* _Work to be completed_:
Render the entries from the line containing "Identify the location of 'HUB'." through the last line of the entries as a JSON list of strings, with one string per line and no blank lines.
[BEGIN Material supplied]
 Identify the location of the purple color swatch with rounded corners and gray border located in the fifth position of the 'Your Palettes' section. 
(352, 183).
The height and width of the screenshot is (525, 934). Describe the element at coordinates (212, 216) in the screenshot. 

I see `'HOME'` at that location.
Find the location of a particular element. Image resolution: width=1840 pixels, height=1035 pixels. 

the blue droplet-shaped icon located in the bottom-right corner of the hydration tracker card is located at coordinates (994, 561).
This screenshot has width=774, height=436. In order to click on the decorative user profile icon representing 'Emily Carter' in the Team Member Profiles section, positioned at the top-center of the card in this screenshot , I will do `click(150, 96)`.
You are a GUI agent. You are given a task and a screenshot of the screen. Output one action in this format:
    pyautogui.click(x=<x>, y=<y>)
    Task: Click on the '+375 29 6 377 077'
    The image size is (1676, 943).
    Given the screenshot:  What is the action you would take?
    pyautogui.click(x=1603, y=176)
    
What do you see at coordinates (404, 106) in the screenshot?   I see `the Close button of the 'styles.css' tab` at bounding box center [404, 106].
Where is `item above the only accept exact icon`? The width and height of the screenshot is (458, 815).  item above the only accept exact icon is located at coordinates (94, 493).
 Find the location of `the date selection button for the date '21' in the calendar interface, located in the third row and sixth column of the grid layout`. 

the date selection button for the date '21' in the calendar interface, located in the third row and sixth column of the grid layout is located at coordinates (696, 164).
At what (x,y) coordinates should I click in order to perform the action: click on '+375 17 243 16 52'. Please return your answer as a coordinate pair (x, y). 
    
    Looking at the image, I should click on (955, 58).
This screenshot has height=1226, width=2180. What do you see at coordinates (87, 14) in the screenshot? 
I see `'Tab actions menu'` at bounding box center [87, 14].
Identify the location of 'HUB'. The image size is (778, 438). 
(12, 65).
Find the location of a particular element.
[END Material supplied]
* _Answer to the problem_:
[
  "Identify the location of 'HUB'. The image size is (778, 438). ",
  "(12, 65).",
  "Find the location of a particular element."
]